Allan D Boardman
University of Salford, UK
Title: Dramatic new rogue and solitonic pathways controlled by meta-materials
Biography
Biography: Allan D Boardman
Abstract
Advanced meta-materials are now becoming popular artificial materials that can deploy complex graphene structures and uniaxial layered dielectric creations. Layered sub-wavelength systems are experimentally attractive and relatively, easily controlled compared to the classic double negative devices. New pathways for advanced meta-materials clearly involve solitons but in the nonlinear domain rogue waves deliver a dominant interest. These are shown here to lead to novel, dramatically exciting behavior. It will be shown how, in addition to meta-material controlling influence, nonlinearity and elegant magneto-optic control can be readily included, through a novel methodology based around forms of the nonlinear Schrödinger equation that include stationary and non-stationary effects. It can be, often, difficult to generate the Schrodinger equation for advanced substances like hyperbolic meta-materials but the developments shown here, based upon type II hyperbolic, readily permit the investigation of both temporal and spatial solitons.
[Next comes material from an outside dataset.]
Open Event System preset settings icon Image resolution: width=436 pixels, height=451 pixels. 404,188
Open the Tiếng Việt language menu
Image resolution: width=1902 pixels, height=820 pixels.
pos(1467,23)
Additionally, the possibility of terahertz wave amplification, based upon graphene, with the inverse population of carriers in the epsilon-near-zero regime is demonstrated. Type II meta-materials will be fully investigated with the inclusion of nonlinear, non-stationary diffraction and dispersion. Rogue waves have captured interest in a broad band of areas because of their hydrodynamic origin and here we will pursue new electromagnetic pathways. New types of soliton interaction devices will also be presented alongside this fascinating discussion of rogue waves. It will be shown that, when symmetry is an issue, the optic axis must always be in a carefully frozen position in any realistic application. It is quite dramatic that its position could overwhelm absorption. Controlled generation of high-intensity single- or multi-rogue waves will be demonstrated by induced modulation instability leading to some new broad-based applications, especially in the biological domain.